[Collected data entries]

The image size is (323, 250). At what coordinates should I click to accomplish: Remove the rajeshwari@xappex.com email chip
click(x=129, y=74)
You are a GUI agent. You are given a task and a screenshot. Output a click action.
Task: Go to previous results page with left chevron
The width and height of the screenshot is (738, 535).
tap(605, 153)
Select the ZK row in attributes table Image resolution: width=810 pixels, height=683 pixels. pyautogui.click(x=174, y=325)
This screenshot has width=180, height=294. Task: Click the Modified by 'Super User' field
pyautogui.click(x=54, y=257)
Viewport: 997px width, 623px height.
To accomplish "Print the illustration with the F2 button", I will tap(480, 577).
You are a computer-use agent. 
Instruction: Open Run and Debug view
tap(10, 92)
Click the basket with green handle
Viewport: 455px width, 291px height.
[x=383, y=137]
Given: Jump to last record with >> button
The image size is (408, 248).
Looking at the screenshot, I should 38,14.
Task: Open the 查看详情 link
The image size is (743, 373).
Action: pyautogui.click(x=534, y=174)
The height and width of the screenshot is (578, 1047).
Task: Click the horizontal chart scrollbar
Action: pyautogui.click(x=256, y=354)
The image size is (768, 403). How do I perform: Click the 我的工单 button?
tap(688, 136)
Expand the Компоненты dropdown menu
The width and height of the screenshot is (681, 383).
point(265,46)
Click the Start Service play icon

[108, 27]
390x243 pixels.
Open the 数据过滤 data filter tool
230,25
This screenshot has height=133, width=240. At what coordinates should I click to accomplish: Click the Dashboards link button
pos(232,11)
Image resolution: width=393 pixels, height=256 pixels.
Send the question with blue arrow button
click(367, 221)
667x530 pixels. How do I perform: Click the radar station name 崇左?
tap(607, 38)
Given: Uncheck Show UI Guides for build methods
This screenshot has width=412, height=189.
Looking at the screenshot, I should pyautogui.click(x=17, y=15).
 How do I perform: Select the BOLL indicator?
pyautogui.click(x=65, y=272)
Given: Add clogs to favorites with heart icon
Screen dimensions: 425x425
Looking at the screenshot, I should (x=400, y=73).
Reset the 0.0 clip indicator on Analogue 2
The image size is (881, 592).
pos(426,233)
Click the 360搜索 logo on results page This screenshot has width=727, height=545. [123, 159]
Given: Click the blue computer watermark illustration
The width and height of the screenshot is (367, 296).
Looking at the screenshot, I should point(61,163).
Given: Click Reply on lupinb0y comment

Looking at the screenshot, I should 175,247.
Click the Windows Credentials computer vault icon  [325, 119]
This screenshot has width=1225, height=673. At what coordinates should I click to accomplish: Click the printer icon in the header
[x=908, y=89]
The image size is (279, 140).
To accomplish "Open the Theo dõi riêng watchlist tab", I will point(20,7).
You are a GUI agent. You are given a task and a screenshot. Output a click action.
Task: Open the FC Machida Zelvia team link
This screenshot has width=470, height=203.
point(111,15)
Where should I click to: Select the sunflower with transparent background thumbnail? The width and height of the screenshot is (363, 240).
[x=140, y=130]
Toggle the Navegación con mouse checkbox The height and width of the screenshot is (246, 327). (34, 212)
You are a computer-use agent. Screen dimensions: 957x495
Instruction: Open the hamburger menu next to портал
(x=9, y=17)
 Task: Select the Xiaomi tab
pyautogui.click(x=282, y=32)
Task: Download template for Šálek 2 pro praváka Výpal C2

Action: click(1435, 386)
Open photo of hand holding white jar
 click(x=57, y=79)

## Your task
All lines of the entries above where "resolution" turns up should be reported.

## Finished exercise
Select the ZK row in attributes table Image resolution: width=810 pixels, height=683 pixels. pyautogui.click(x=174, y=325)
Image resolution: width=393 pixels, height=256 pixels.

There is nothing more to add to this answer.